Il s’infère de ce qui précède que le demandeur n’a pas prétendu, dans le dispositif de son mémoire, se voir accorder le déplafonnement du loyer en raison de la modification des obligations respectives des parties.
Dès lors, le jugement du 4 avril 2025, en se bornant à écarter dans sa motivation le moyen tiré de ce que les modifications des obligations respectives des parties justifieraient le déplafonnement du loyer, mais en ordonnant avant-dire droit une expertise sur la modification des facteurs locaux de commercialité afin de déterminer si le déplafonnement pourrait être accordé sur cet autre moyen, ne peut être regardé comme ayant tranché la prétention principale se résumant à fixer la valeur locative des locaux litigieux, sur laquelle il n’a pas encore été statué.

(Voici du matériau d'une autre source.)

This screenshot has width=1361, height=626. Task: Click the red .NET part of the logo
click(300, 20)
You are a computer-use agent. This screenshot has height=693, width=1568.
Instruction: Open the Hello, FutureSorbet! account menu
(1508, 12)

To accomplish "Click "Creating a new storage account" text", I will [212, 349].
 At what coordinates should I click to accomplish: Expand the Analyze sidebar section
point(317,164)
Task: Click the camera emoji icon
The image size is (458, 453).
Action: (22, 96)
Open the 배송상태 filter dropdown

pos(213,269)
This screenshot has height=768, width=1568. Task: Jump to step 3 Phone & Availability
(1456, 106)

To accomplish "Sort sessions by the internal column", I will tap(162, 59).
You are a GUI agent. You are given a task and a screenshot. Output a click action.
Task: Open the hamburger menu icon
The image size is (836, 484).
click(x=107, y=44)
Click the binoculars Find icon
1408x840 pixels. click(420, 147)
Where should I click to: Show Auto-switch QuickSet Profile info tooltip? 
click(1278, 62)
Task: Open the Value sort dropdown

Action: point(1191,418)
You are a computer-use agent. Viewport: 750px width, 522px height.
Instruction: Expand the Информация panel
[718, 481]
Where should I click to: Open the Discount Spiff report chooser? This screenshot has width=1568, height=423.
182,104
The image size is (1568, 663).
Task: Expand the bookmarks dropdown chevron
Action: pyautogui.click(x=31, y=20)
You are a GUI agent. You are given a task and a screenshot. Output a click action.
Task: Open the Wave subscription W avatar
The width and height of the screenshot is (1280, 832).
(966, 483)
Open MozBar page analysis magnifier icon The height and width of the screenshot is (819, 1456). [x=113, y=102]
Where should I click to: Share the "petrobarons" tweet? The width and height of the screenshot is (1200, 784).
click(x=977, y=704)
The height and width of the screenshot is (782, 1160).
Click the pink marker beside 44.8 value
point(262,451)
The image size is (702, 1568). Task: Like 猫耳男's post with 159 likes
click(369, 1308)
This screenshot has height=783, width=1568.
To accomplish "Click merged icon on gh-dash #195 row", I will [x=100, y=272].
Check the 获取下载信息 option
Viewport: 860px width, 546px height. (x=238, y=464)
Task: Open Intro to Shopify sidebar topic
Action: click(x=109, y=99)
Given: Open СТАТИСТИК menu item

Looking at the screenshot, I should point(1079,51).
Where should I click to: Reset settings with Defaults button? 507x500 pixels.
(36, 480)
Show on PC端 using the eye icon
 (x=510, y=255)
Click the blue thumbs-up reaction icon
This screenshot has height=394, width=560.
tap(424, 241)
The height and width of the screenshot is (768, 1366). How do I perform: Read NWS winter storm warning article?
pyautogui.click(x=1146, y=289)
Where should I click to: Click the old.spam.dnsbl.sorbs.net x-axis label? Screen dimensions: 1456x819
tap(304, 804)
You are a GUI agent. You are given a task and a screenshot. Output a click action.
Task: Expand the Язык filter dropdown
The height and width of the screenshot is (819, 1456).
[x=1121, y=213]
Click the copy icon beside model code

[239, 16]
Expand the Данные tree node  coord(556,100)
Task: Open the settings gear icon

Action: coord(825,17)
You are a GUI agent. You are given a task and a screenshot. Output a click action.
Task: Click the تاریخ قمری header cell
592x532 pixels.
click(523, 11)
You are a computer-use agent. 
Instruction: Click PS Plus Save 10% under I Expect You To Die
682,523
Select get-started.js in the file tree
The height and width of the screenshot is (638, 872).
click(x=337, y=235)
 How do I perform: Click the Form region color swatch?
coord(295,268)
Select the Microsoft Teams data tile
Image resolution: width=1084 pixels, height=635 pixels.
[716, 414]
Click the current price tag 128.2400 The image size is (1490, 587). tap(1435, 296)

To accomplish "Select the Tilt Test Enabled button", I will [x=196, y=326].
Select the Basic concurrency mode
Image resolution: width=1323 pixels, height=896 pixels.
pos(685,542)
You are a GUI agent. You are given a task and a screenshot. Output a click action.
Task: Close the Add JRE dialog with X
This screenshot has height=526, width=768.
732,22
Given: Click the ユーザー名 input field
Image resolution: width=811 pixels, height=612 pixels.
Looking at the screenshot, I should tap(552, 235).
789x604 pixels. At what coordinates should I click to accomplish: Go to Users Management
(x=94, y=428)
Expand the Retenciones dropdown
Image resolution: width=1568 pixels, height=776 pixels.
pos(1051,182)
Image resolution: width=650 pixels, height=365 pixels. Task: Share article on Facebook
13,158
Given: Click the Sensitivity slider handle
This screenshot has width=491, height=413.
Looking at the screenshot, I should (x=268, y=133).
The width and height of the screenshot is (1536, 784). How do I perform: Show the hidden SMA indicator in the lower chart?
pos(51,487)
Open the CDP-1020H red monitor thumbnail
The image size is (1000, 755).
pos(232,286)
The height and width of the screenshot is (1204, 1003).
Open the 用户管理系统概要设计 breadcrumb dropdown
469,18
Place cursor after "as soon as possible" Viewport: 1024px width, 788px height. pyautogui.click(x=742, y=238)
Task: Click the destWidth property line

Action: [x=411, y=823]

Le demandeur n’a pas davantage été débouté de sa demande susbisidaire d’expertise, pour laquelle il n’a pas prétendu dans le dispositif de ses dernières conclusions à ce qu’elle porte sur la modification des obligations respectives des parties.
N’ayant pas fixé la valeur locative des locaux, et ayant ordonné avant dire droit une expertise visant à la déterminer dans l’éventualité d’un déplafonnement du loyer, le jugement du 4 avril 2025 n’a donc pas omis de statuer sur une demande en justice, laquelle s’entend du fait d’accorder ou de débouter d’une prétention telle que libellée par les parties dont le procès civil est la chose, et non du fait d’accueillir ou d’écarter un moyen évoqué dans la discussion sur lequel le juge n’est pas tenu de statuer, sauf à le faire extra petita.
Dès lors, l’absence de mention du rejet d’un moyen dans le dispositif du jugement du 4 avril 2025 ne saurait s’analyser comme une erreur matérielle, et la requête de la S.C.I. CORALENZ doit être regardée comme reprochant au Juge des loyers commerciaux d’avoir omis de statuer sur un moyen et non sur une demande, ce qui est exclusif de tout recours en omission de statuer.
Néanmoins, pour la bonne compréhension des parties, le rejet de ce moyen sera repris in extenso dans la motivation du jugement à intervenir dans l’instance n° 24.00022.
En conséquence, il convient de rejeter les demandes en rectification d’erreur matérielle et en omission de statuer présentées par la S.C.I. CORALENZ.
PAR CES MOTIFS
Le Juge des loyers commerciaux, statuant après débats publics, par décision contradictoire mise à disposition des parties par le greffe et en premier ressort,
REJETTE les demandes en rectification d’erreur matérielle et en omission de statuer présentées par la S.C.I. CORALENZ.
Fait à [Localité 11], l’an DEUX MIL VINGT CINQ ET LE TRENTE SEPTEMBRE
Le présent jugement a été signé par le Président et le Greffier présents lors du prononcé.